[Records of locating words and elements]
++++

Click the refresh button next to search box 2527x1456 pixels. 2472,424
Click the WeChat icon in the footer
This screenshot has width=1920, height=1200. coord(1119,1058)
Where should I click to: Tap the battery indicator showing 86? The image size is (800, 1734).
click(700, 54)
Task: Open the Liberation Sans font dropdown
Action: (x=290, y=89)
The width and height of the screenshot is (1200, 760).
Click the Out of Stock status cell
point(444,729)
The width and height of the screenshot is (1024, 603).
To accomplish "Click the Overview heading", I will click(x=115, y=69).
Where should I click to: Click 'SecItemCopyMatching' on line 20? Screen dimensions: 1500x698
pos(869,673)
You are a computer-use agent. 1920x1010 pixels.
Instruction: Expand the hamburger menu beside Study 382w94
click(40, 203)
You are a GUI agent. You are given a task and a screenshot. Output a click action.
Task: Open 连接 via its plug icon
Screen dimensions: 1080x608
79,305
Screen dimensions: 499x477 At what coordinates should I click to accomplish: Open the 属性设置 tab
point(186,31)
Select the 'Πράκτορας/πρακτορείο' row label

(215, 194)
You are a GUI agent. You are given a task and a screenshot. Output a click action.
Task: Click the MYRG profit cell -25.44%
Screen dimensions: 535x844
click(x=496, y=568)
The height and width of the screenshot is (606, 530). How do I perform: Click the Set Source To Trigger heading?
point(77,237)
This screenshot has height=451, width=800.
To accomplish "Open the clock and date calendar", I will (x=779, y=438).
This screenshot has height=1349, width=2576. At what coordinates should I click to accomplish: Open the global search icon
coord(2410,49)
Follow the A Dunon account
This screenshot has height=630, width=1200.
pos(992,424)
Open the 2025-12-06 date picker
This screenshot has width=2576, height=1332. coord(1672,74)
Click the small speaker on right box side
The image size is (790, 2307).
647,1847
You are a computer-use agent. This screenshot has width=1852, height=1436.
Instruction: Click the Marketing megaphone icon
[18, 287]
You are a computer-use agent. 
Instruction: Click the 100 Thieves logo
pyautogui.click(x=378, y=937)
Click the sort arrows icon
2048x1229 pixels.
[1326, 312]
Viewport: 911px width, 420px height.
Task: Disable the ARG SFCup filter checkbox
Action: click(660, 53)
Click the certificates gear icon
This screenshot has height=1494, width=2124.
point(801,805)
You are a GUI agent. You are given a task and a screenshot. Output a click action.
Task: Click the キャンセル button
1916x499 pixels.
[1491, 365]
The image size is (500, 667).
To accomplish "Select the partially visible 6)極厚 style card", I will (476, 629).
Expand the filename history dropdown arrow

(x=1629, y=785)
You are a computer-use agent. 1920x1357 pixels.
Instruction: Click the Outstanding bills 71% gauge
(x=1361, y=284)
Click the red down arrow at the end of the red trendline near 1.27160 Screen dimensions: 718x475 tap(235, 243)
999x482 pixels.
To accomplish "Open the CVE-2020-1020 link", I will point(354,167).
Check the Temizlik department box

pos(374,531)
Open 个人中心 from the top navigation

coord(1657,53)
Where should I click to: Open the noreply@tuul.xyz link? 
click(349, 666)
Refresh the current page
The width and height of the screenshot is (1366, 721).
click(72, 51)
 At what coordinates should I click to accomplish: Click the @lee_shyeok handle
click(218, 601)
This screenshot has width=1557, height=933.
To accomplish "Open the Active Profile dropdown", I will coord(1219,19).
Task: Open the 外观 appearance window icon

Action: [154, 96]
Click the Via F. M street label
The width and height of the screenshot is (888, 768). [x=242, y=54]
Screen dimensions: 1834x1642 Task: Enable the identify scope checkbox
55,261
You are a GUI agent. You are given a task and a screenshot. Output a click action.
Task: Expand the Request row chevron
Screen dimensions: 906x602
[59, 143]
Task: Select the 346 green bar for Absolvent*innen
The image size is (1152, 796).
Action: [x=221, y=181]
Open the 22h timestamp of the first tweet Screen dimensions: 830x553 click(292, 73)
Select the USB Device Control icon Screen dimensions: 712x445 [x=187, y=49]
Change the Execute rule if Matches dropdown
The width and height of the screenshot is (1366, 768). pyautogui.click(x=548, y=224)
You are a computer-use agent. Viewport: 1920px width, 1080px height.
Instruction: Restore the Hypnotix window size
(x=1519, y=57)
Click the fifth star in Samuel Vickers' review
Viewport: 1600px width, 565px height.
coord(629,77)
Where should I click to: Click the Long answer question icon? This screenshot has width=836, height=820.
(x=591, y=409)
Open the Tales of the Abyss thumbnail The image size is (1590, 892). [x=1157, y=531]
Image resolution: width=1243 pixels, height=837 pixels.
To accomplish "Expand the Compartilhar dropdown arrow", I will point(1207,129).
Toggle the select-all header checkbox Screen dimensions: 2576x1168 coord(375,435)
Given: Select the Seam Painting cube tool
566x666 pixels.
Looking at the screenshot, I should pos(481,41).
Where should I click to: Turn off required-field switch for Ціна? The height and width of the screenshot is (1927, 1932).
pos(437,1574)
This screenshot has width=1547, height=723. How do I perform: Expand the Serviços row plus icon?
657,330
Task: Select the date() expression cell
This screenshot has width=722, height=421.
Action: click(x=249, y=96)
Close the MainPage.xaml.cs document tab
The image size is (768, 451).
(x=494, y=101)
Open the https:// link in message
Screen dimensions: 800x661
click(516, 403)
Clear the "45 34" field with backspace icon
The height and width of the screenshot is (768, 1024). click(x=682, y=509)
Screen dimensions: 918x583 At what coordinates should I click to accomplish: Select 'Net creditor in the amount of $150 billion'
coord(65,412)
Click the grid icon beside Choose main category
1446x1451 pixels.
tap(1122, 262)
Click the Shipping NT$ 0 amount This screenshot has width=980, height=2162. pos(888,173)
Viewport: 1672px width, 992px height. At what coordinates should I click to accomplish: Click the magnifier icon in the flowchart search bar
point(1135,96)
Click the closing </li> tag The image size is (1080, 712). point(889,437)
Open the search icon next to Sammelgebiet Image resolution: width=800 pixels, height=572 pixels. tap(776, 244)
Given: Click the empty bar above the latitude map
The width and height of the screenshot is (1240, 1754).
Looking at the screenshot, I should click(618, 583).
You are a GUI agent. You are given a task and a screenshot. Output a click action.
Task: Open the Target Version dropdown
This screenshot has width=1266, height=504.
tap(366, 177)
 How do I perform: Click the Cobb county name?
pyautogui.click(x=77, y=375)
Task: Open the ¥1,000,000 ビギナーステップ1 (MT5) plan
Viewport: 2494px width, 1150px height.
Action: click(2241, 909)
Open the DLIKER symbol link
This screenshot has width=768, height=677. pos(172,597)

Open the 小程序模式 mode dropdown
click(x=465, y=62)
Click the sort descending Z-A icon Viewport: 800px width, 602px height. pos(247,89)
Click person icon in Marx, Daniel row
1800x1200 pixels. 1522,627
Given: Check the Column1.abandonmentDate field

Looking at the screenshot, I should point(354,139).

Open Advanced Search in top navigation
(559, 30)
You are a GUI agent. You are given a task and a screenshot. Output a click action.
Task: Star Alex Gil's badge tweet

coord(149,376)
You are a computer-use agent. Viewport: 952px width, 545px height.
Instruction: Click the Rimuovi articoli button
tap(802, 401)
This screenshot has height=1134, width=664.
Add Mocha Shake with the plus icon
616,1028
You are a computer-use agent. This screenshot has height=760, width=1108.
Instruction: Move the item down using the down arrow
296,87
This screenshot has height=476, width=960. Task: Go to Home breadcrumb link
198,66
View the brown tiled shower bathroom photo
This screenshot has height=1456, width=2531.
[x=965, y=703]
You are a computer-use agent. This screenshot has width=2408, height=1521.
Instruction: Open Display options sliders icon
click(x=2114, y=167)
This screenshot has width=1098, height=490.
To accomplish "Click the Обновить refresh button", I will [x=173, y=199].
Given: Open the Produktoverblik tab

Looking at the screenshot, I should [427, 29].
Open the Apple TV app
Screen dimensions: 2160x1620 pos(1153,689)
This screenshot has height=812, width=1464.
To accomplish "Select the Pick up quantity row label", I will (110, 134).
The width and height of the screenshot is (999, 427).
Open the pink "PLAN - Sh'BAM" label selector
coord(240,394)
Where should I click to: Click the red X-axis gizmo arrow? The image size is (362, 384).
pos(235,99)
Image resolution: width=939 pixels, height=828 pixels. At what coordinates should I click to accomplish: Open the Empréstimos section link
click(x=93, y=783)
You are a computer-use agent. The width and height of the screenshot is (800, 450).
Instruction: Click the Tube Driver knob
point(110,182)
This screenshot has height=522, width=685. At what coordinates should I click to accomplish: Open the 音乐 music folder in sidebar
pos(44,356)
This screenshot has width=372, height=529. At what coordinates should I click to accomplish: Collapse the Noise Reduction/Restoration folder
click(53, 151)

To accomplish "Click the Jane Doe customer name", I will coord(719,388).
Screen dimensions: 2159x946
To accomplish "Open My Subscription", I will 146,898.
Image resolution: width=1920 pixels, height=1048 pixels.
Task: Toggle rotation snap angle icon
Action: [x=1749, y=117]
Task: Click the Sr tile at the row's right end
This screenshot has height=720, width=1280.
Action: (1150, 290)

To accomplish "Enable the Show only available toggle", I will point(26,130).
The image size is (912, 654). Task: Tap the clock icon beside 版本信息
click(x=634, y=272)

++++

- **Task**
Rewrite the items from the line with "This screenshot has width=1557, height=933." up to and including the line with "I will point(1207,129).", swapping "Hypnotix" for "Terminal" and keeping everything else the same.

- **Result**
This screenshot has width=1557, height=933.
To accomplish "Open the Active Profile dropdown", I will coord(1219,19).
Task: Open the 外观 appearance window icon

Action: [154, 96]
Click the Via F. M street label
The width and height of the screenshot is (888, 768). [x=242, y=54]
Screen dimensions: 1834x1642 Task: Enable the identify scope checkbox
55,261
You are a GUI agent. You are given a task and a screenshot. Output a click action.
Task: Expand the Request row chevron
Screen dimensions: 906x602
[59, 143]
Task: Select the 346 green bar for Absolvent*innen
The image size is (1152, 796).
Action: [x=221, y=181]
Open the 22h timestamp of the first tweet Screen dimensions: 830x553 click(292, 73)
Select the USB Device Control icon Screen dimensions: 712x445 [x=187, y=49]
Change the Execute rule if Matches dropdown
The width and height of the screenshot is (1366, 768). pyautogui.click(x=548, y=224)
You are a computer-use agent. Viewport: 1920px width, 1080px height.
Instruction: Restore the Terminal window size
(x=1519, y=57)
Click the fifth star in Samuel Vickers' review
Viewport: 1600px width, 565px height.
coord(629,77)
Where should I click to: Click the Long answer question icon? This screenshot has width=836, height=820.
(x=591, y=409)
Open the Tales of the Abyss thumbnail The image size is (1590, 892). [x=1157, y=531]
Image resolution: width=1243 pixels, height=837 pixels.
To accomplish "Expand the Compartilhar dropdown arrow", I will point(1207,129).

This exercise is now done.